Im Vergleich zeigt sich, was Autogasfahrer schon lange wissen: Autogas ist DIE Alternative.

Vergleicht man beispielsweise die Kosten von Autogas mit denen von Super-Benzin oder Diesel, ergibt sich eine hohe Kosteneinsparung.
In der Kleinwagen-/Kompaktklasse spart das Fahren mit Autogas gegenüber Super-Benzin 4,17 € bzw. 45 % der Kosten. Gegenüber eines Dieselbetriebenen Fahrzeugs sind dies 1,46 € je 100 km bzw. 22 %.

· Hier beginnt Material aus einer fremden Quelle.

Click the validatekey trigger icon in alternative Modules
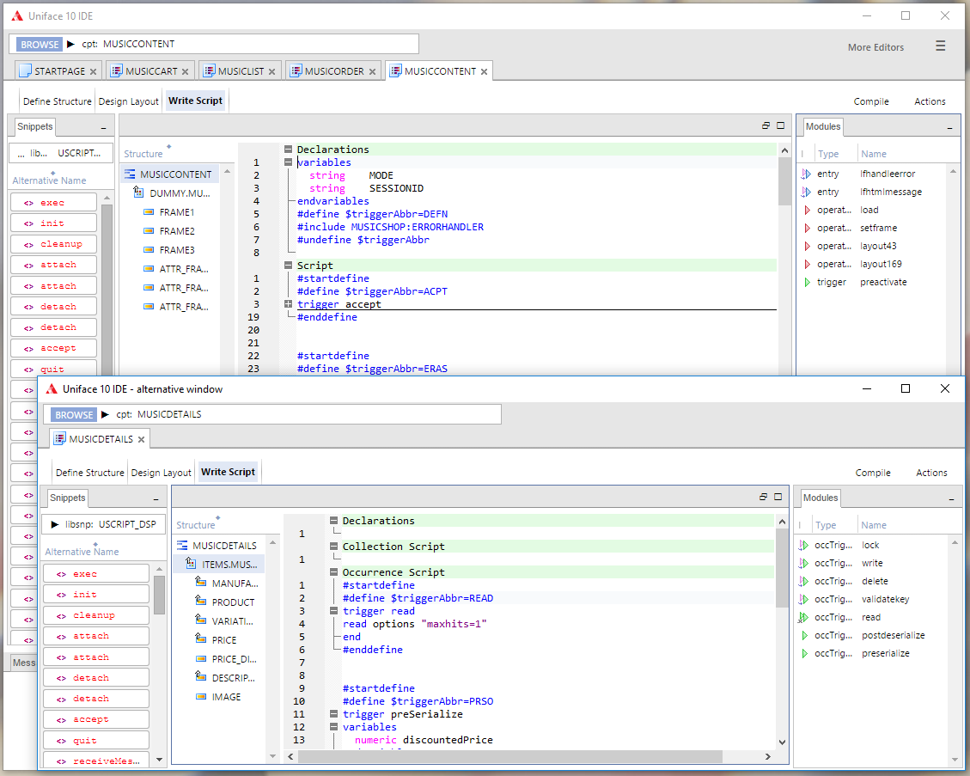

In der Mittel-/Oberklasse ergibt sich ein noch deutlicherer Sparvorteil. Gegenüber Super-Benzin werden hier 6,46 € je 100 km bzw. 57 % der Kosten eingespart. Im Vergleich zum Dieselbetrieb sind es 2,52 € bzw. 34 % der Kosten.

 

Elektroauto oder LPG?

Ein noch höheres Sparpotential hat nach der vorliegenden Grafik nur noch das Fahren mit Strom. Hier werden aber im Vergleich der Mittel-/Oberklasse zu LPG/Autogas nur magere 1 % bzw. 0,12 € je 100 km eingespart. Reine E-Autos profitieren zwar momentan von einer staatlichen Prämie, können aber langfristig dem Kostenvergleich mit LPG/Autogas-Fahrzeugen nicht standhalten.

Kritisch gesehen wird die veröffentlichte Grafik auch vom Mineralölwirtschaftsverband (MWV).
In einem Interview mit der Welt am Sonntag kritisiert Christian Küchen, Hauptgeschäftsführer der MWV, dass „bei E-Fahrzeugen der durchschnittliche Haushaltsstrompreis zugrunde gelegt ist“.

Über die Wallbox am Hausstrom lädt das E-Auto aber tarifabhängig deutlich günstiger als an einer öffentlichen und meist auch schnelleren Ladesäule. Zudem gründet sich der Vorteil aus geringeren Steuern und Abgaben auf den E-Kraftstoff und hohe Kaufpreisprämien bei der Anschaffung eines reinen E-Autos. Autogas kann hingegen in benzinbetrieben Neu- und Gebrauchtfahrzeugen nahezu jeden Alters nachgerüstet werden.